■ PROVIDED DATA:
# # # #

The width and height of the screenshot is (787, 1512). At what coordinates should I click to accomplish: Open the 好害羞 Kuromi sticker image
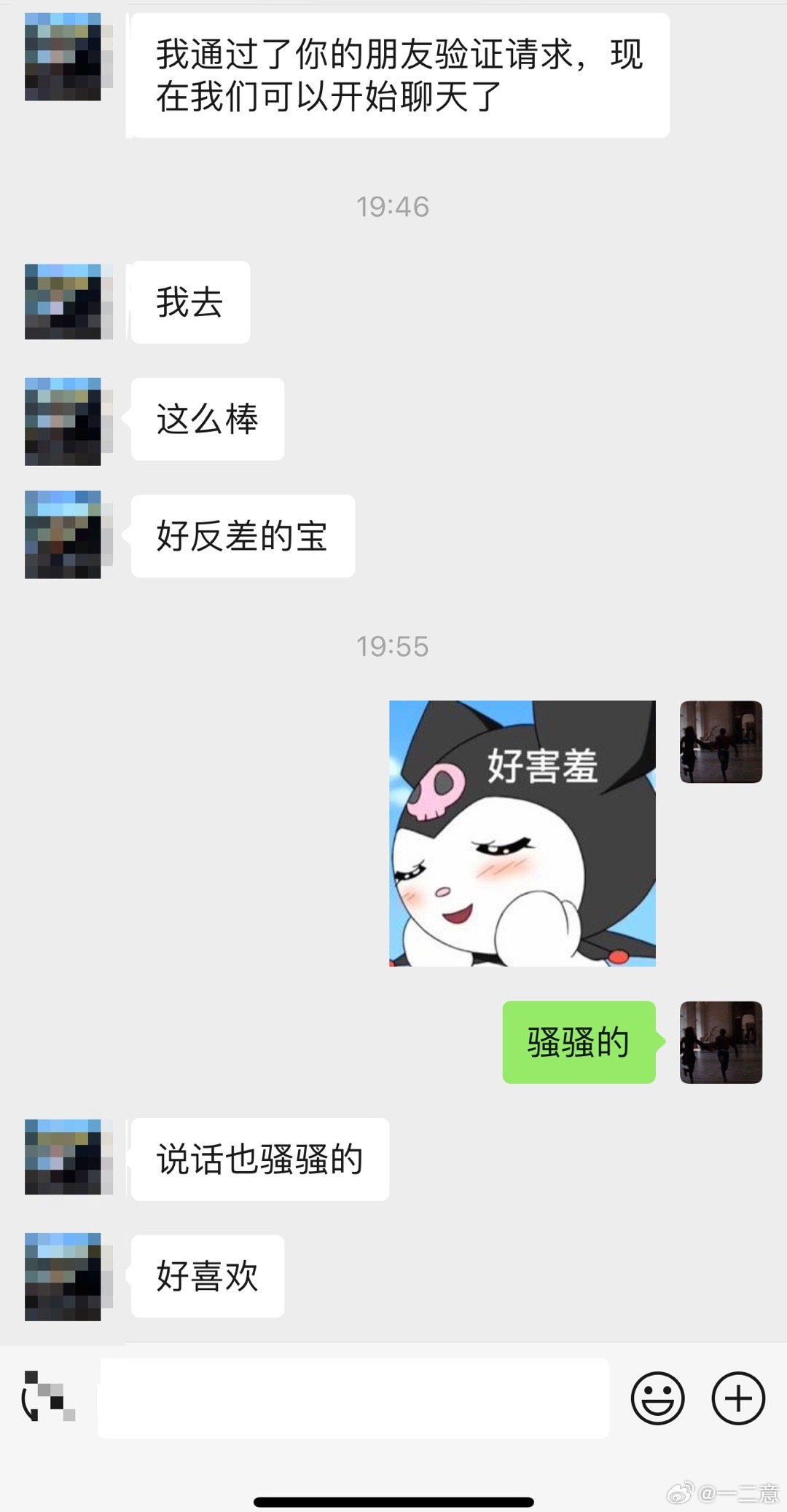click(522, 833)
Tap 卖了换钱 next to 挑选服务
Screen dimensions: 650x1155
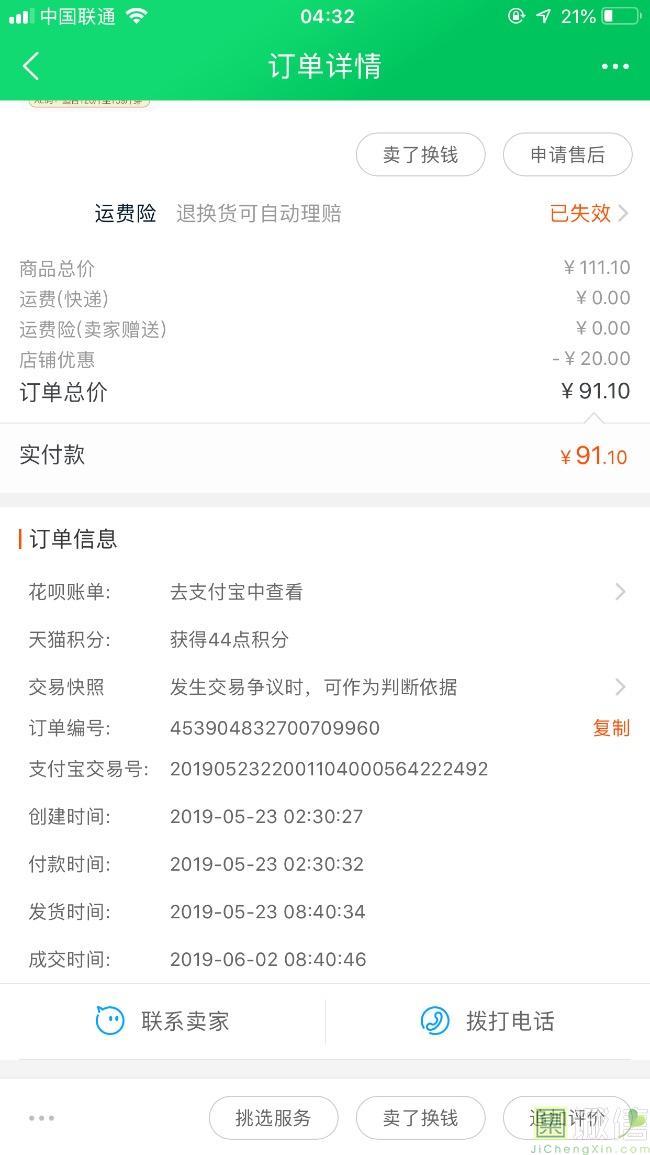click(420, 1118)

# # # #

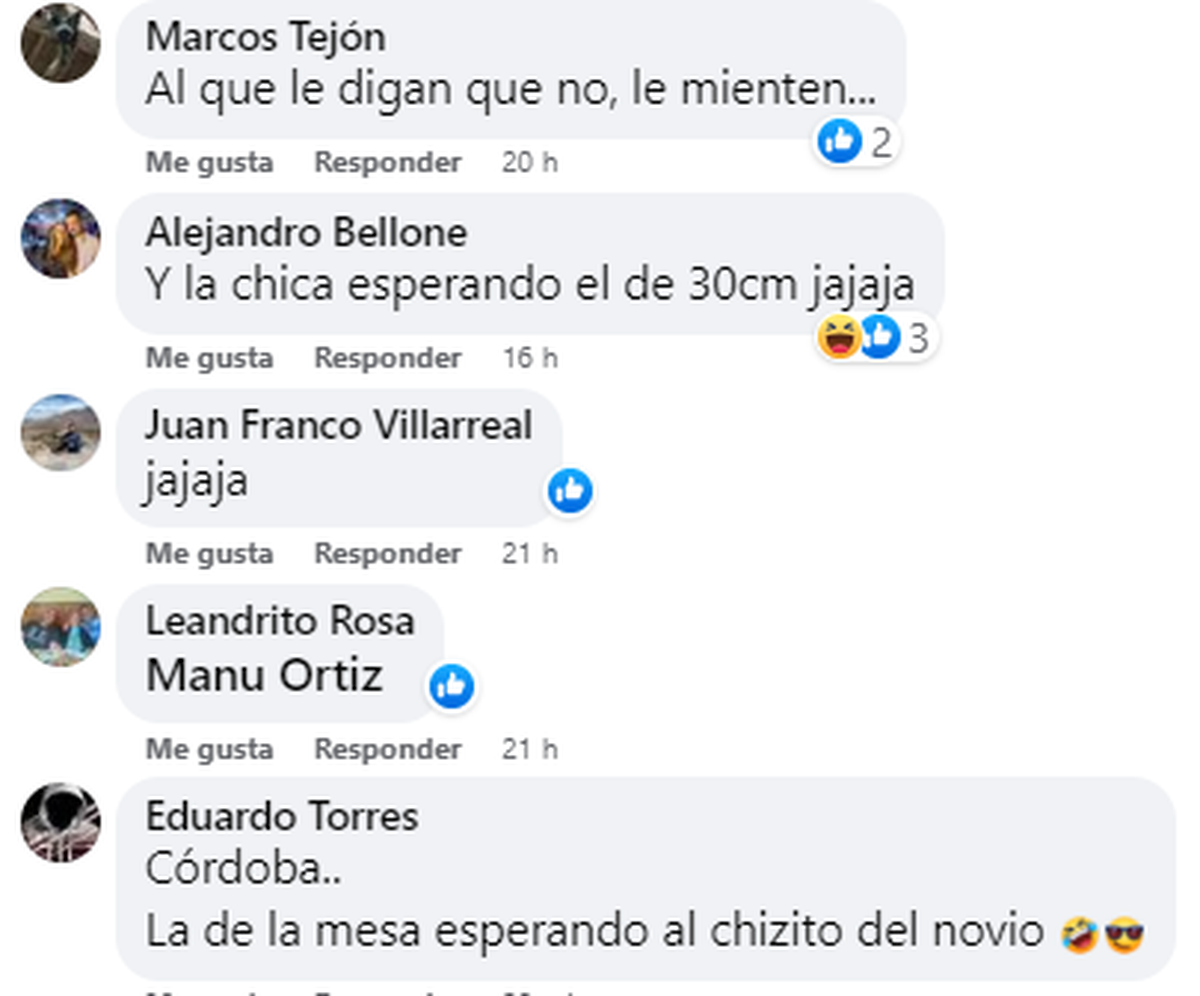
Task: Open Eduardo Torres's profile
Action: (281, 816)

# # # #

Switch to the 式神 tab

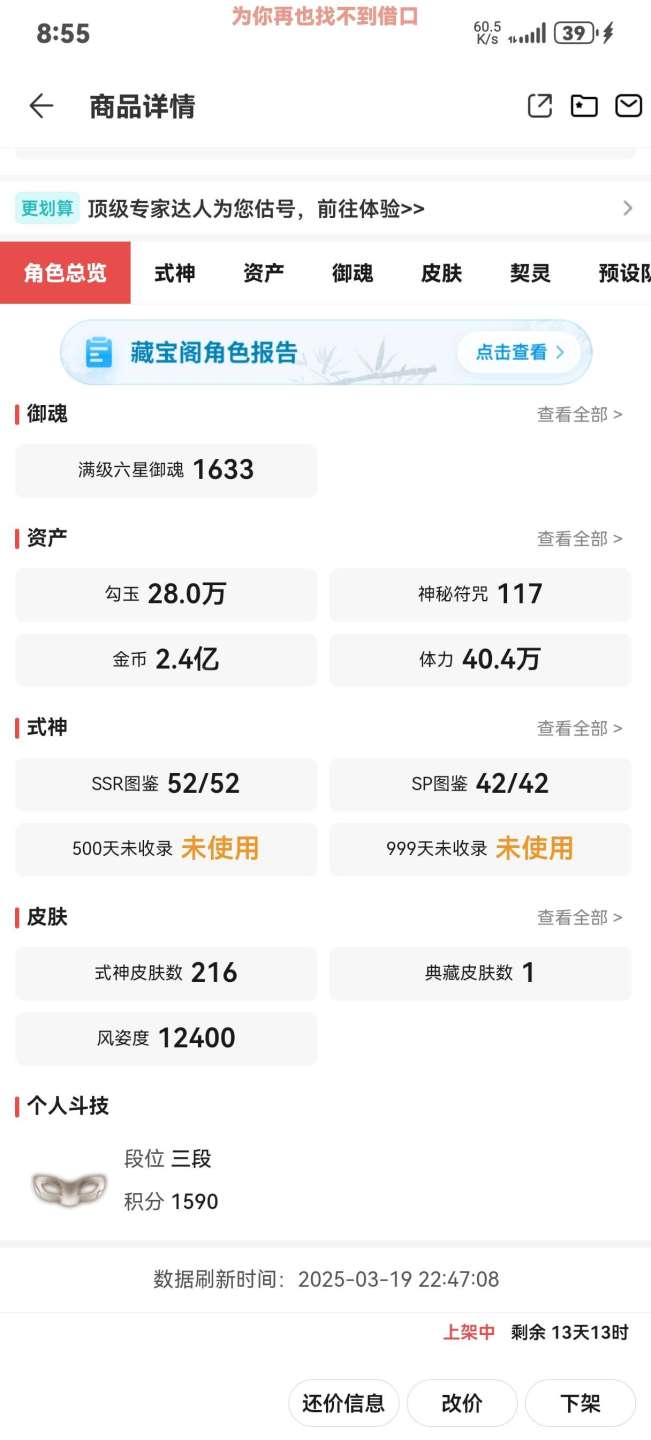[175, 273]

# # # #

■ EXERCISE PROMPT:
Recast the material from the line with "Tap 卖了换钱 next to 挑选服务" to the line with "click(420, 1118)" as a two-column CSV with the header instruction,action, one row for each request. Put the request text and its answer each in a single quoted field with line breaks replaced by spaces, and leave the pictures out.

■ EXERCISE RESPONSE:
instruction,action
"Tap 卖了换钱 next to 挑选服务 Screen dimensions: 650x1155","click(420, 1118)"